Medyaradar siyaset analisti Atilla Akar, Meral Akşener’in Afyonkarahisar açıklamasını ve sonrasını değerlendirdi…
Efendim: malumunuz, İYİ Parti Genel Başkanı Meral Akşener’in uzun süredir pek sesi soluğu çıkmıyordu. Ülke gündemine dair bile pek bir açıklamada bulunmadı. Eğer MHP’nin ilginç “komşuluk” teklifi de olmasaydı İYİ Parti üzerine iyice ölü toprağı serpilmiş gibi olacaktı. Artık bunu neye bağlamalı bilinmezdi ama “tablo” buydu.
Öte yandan da Akşener’in Afyonkarahisar’da yapacağı konuşmanın bir “beklenti” yarattığı da söylenebilirdi. Seven sevmeyen herkes acaba “Akşener ne söyleyecek”, “Nasıl bir çıkış yapacak?” merakı yaşıyordu. Nihayetinde bu soruda cevabını buldu. Üstelik start alışı kendi ekseninde oldukça derli toplu görünüyordu.
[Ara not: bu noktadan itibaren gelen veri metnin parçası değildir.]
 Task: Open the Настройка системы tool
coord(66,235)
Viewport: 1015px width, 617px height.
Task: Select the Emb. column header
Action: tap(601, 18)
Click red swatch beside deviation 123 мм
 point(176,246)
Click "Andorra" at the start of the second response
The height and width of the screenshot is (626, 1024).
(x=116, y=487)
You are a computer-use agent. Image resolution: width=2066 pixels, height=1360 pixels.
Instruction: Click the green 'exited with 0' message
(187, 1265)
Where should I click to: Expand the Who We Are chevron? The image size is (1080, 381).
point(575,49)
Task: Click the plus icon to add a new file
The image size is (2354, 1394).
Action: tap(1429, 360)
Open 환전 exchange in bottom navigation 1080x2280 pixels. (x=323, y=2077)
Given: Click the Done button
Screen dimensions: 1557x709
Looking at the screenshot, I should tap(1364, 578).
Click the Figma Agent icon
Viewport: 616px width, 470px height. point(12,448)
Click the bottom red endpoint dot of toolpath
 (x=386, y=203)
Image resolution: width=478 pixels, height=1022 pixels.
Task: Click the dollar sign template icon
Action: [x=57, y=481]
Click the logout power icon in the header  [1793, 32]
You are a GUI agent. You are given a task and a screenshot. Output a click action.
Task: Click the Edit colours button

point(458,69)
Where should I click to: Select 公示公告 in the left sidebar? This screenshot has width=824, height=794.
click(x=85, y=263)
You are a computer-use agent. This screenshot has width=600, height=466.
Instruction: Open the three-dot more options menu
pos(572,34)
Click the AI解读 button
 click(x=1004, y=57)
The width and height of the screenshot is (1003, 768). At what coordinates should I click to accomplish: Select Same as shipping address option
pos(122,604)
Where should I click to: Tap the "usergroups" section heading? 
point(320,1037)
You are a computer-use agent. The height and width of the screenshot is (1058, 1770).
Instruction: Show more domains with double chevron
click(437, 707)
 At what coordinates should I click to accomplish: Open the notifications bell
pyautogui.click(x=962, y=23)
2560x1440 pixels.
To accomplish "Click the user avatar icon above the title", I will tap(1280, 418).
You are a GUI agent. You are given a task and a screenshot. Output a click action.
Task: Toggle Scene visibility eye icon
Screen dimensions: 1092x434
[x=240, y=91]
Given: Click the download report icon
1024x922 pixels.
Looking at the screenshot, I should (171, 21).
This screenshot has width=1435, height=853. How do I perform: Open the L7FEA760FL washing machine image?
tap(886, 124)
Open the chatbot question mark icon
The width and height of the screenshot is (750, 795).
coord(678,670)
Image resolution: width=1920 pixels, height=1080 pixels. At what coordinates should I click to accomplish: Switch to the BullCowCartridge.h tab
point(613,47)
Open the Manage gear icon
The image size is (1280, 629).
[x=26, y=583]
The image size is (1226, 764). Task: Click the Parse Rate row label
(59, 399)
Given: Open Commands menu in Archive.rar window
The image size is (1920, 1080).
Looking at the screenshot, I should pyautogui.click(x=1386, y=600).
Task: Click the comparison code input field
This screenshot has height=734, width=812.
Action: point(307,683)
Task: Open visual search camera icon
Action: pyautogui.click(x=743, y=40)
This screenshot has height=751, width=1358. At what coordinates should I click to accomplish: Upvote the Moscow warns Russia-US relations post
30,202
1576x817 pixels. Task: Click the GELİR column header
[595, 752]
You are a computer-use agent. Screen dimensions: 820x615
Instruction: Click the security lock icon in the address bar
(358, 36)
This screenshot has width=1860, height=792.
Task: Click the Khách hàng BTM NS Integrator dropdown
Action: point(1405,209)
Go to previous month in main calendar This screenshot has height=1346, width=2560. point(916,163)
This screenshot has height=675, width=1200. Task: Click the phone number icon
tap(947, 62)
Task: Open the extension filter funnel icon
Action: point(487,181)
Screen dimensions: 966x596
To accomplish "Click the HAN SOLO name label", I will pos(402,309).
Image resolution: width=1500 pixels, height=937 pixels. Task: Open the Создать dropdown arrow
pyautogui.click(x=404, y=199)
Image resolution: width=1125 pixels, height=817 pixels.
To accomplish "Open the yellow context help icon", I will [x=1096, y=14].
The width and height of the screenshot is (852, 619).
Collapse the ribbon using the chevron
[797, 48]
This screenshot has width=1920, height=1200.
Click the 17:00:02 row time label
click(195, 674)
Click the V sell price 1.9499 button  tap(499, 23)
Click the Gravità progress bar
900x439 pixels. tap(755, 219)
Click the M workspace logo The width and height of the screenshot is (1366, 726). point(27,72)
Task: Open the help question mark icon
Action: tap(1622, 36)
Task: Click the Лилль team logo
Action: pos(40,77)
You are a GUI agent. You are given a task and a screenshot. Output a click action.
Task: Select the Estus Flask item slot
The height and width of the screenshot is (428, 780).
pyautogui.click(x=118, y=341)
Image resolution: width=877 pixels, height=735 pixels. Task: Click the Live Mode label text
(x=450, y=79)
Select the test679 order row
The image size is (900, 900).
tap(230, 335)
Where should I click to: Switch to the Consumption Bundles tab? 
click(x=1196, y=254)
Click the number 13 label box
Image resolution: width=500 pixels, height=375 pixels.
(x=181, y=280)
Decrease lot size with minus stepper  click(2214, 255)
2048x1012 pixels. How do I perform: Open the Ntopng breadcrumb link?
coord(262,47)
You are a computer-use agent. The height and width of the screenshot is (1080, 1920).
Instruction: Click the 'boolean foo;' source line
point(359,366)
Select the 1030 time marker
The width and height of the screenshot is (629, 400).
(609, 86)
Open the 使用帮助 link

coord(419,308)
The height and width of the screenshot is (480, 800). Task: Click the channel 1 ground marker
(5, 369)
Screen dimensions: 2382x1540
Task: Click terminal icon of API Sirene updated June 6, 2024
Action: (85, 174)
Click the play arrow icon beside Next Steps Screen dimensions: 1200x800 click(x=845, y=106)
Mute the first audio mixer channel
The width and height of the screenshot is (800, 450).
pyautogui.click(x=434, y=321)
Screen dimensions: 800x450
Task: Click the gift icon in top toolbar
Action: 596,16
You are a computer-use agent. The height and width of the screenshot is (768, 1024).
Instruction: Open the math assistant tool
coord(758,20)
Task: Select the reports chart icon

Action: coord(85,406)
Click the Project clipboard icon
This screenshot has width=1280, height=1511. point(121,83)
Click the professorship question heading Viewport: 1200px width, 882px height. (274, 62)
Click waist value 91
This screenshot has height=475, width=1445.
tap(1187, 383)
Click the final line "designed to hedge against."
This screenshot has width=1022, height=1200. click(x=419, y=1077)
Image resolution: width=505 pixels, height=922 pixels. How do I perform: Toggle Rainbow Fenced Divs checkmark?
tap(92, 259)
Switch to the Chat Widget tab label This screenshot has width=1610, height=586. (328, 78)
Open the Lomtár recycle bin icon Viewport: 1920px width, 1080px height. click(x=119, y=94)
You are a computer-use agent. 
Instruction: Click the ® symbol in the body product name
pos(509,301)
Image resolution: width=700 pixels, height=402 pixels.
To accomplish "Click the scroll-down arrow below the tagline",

Akşener’den Yaylım Ateş!..
Kabul etmek gerekir ki –katılmasanız dahi- Akşener’in konuşması “Etkileyici” bir konuşma idi. Doğrusu kendi çapında oldukça da “iyi” bir performans sergiledi. Akşener iktidardan muhalefete, ittifak partnerlerine –isim olarak vermese de- herkese adeta ateş püskürdü ya da sitemini yaptı. Söylediklerinde haklı mı haksız mı o ayrı tartışma konusu.
Akşener, sakin geçen seçim sonrası 3 aylık süreci iyi değerlendirmiş, örgütünü ve halkı dinlemiş, özeleştirisini yapmış bir lider gibi duruyordu. Çoğu kişi “Akşener tükendi”, “Yapabileceği fazla manevrası kalmadı”, vb gibi düşünürken, o “Yıkılmadım ayaktayım” modunda herkese meydan okumasını bildi. Bir anlamda “Dişi Aslan” kükredi!..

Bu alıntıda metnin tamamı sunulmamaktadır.